» YOUR ASSIGNMENT
In the article on Nigeria's post-pandemic economic recovery, what share of Nigeria's exports does oil represent?

Nigeria’s post-pandemic economic recovery – a case against greed
By Jude Ndeh Asah
Nigeria has been hit especially hard by Covid-19. Unlike in more developed states where the main impact of the virus has been on healthcare systems, Nigeria’s pandemic experience has been one of severe economic damage.
When the pandemic arrived in Nigeria, it brought not only a deadly virus, but also the country’s deepest recession since the 1980s. With a lockdown in place, people were unable to go to work. As the restrictions lessened and economic activity seemed to improve, inflation began to accelerate. The price of goods, especially food items have skyrocketed. Close to 82% of Nigerian households reported that they had seen a price increase on food items between July 2020 and December 2020 – long before discussions of high inflation began in other parts of the world.
This quake in the economic structure has had a colossal impact on the livelihood and well-being of the Nigerian people. Even before the pandemic struck, around 40% of Nigerians lived below the national poverty line, and those numbers have only continued to climb.
To make matters worse, despite nearly half the population being unable to make ends meet, only 4% live in a household that is enrolled in the National Social Safety Net Project (NASSP) – the country’s leading social protection program. That number has only risen 2 points since the start of the pandemic, far less than what would be necessary to offset growing poverty in the country.
But poverty isn’t simply an economic label, it’s a persistent state that requires coping strategies and survival techniques. Sadly, the primary coping mechanism in Nigeria has been reducing food consumption. More than two-thirds of households financially affected by the pandemic reduced their food consumption between April 2020 and July 2020. During that period, it was reported that at least one adult had skipped a meal within the previous 30 days in nearly 75% of households.
The Nigerian people are taking the direct hit from the economic impact of Covid-19, but the security of the economy goes beyond inflation and poverty. Between February and May of 2020, the price of oil fell more than 60%. Oil represents more than 80% of Nigeria’s exports and more than half of the government revenues. Despite the massive quantities of oil being extracted and exported, the country often fails to provide energy to its own citizens. Electricity in Nigeria is notoriously unreliable. So, when two Irish businessmen approached the Nigerian government in 2010 with the offer of free power produced from the country’s own oil, it seemed like a no-brainer.
In early 2010 two Irish businessmen, Michael Quinn, Brendan Cahill, and their BVI company Process and Industrial Developments Limited (P&ID), entered into a 20-year agreement with the Federal Republic of Nigeria. P&ID promised to build a state-of-the-art gas processing plant, the output of which would be used to power Nigeria’s national electric grid. Nigeria was to receive this gas free of charge, because P&ID was only interested in selling the lucrative by-products: propane, ethane, and butane. At least that was P&ID’s proposal on paper.
Over 2 years after the initial contract was signed, the construction of the gas processing plant had not even started. The agreement collapsed and P&ID referred the dispute to arbitration in London against Nigeria. In 2017, the arbitration led to an award for Nigeria to pay P&ID around USD6.6 billion, with interest of around USD1 million each day the state failed to repay its debt. This arbitral award now stands at nearly USD10 billion. A debt of this magnitude would be a tremendous hit to any country. For Nigeria, the award would be catastrophic.

» INPUT DATA

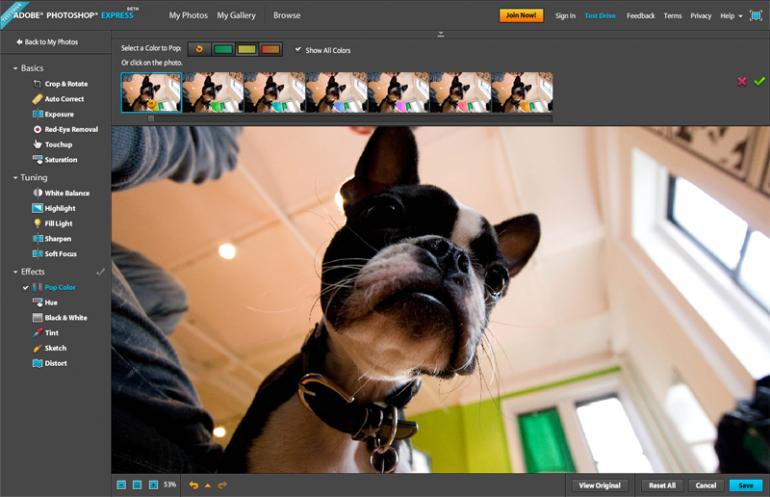Select the Crop & Rotate tool
This screenshot has width=770, height=497.
[65, 83]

» FINISHED EXERCISE
More than 80%.